The city of Kandy lies at an elevation of 465 metres (1,526 ft) above sea level. Its plan developed around two open spaces: an elongated square, at the end of which are the administration buildings of the old capital, and an artificial lake that is quadrangular in form. A public garden adds to the openness of the city's spatial organization.
On the north shore of the lake, which is enclosed by a parapet of white stone dating to the beginning of the 19th century, are the city's official religious monuments, including the Royal Palace and the Temple of the Tooth, known as the Dalada Maligawa (da?ad? m?lig?va). Reconstructed in the 18th century, the Dalanda Maligawa is built on a base of granite that was inspired by the temples of Sri Lanka's former capital city, Anuradhapura. An array of materials (limestone, marble, sculpted wood, ivory, etc.) contribute to the richness of this temple. Throughout this small holy city, a number of recent Buddhist monasteries can be found.
Kandy has now grown out to encompass Peradeniya, home to the University of Peradeniya and the Botanical Gardens, Katugastota to the north, and east to Kundasale, Tennekumbura and Gurudeniya.

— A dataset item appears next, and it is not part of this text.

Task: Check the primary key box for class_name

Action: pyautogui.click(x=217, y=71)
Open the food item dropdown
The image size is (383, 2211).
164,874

Kandy is located in the mountainous and thickly forested interior of the island. The city is located in between multiple mountain ranges including the Knuckles mountain range and theHanthana Mountain Range, giving the city an elevation of 500 metres (1,600 ft) above sea level. It lies adjacent to the artificial Kandy Lake and south of Udawatta Kele Sanctuary.
In Köppen-Geiger climate classification system, its climate is tropical rainforest (Af). With Kandy located in the centre of the island and in a high elevation, the city has a relatively wetter and cooler temperatures than that of the tropical climate of the rest of the country, especially the coastal regions. Nuwara Eliya is south to it and has a cooler climate due to its higher elevation. The city has its dry season from December through to April. From May through to July and December to January the region experiences its monsoon season, during this time the weather is rough and unstable. The island being in the northern hemisphere gives Kandy it coldest month in January and its hottest in July. From March through the middle of May is the inter monsoonal period, during this time there is light rain and strong humidity. The humidity is generally between 70% to 79%.
Palace of the Tooth relic
The monumental ensemble of Kandy is an example of construction that associates the Royal Palace and The Temple of the Tooth (Palace of the tooth relic) is the place that houses theRelic of the tooth of the Buddha. Originally part of the Royal Palace complex of the Kandyan Kingdom, it is one of the holiest places of worship and pilgrimage for Buddhist around the world. It was last of a series of temples built in the places where the relic, the actual palladium of the Sinhalese monarchy, was brought following the various relocations of the capital city.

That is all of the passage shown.